There's a happy ending for the comic franchise Birds Of Prey because in 2003, Gail Simone took over writing it and her run is funny, fun, poignant and feminist. But we could have had a show like that -- IN THE ERA OF BUFFY, EVEN -- and instead we get crap that starts off with:
Let's say, for the sake of argument, that there's a new superhero series featuring three lissome heroines using their various superskills to battle evil. What would be the one thing any of the crime-fighting gals could say that would make the comic-book geek within you sit up and take notice?
This, in the year of our lord 2002. The piece trips along, mentioning a bustier-clad model here, a fishnet-clad teenager there, until:
Meyer is already geek pinup material for her roles in Beverly Hills, 90210 (she played a professor's sexy wife), Starship Troopers (as tough gal Dizzy Flores), and her upcoming appearance as a Romulan commander in the feature film Star Trek: Nemesis.
Anyway -- this show was doomed, but Ken Tucker's piece on it is really one to remember for how, back in 2002, it was apparently taken for granted that the only people interested in comic books and shows about comic-book characters were nerdy straight white dudes.

### [Data]
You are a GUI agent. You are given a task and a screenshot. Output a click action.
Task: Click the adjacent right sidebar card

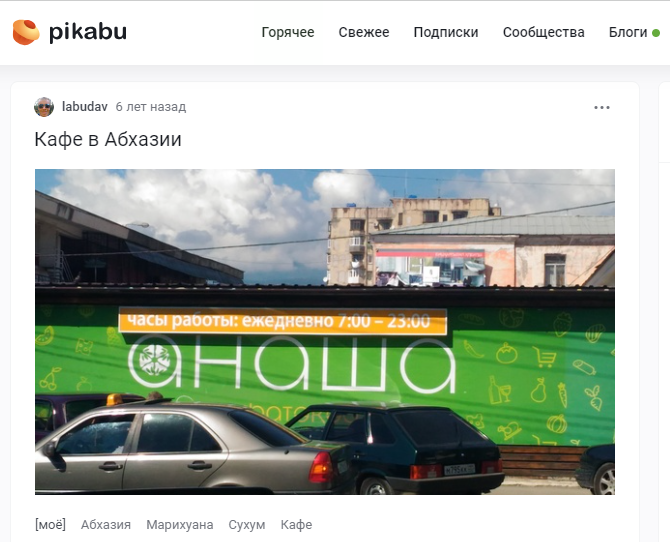coord(664,122)
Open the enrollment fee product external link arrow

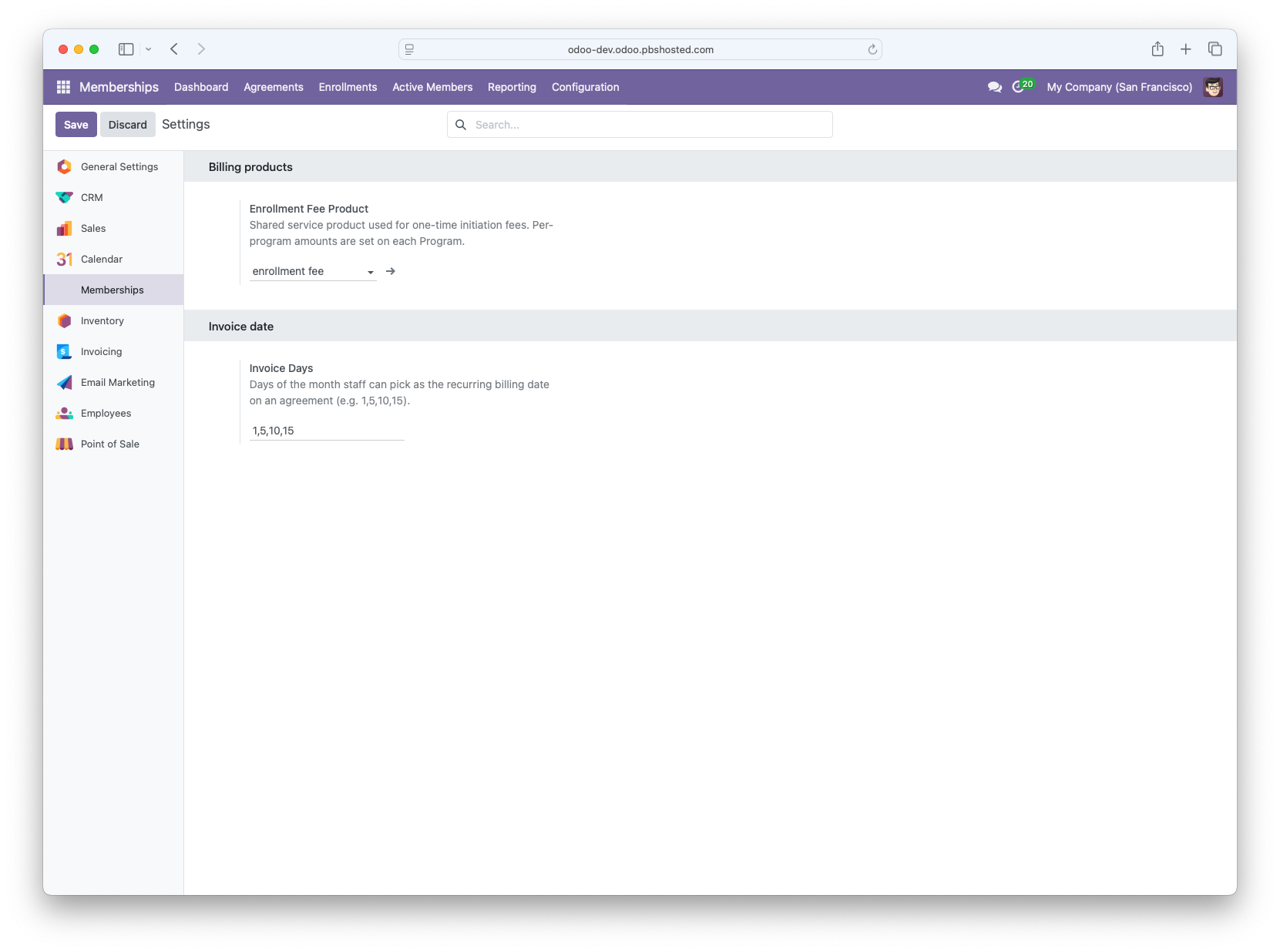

### [Set problem]
Please state the year in which Gail Simone took over writing Birds Of Prey, according to the text about the Birds Of Prey comic and show.

### [Output for this task]
2003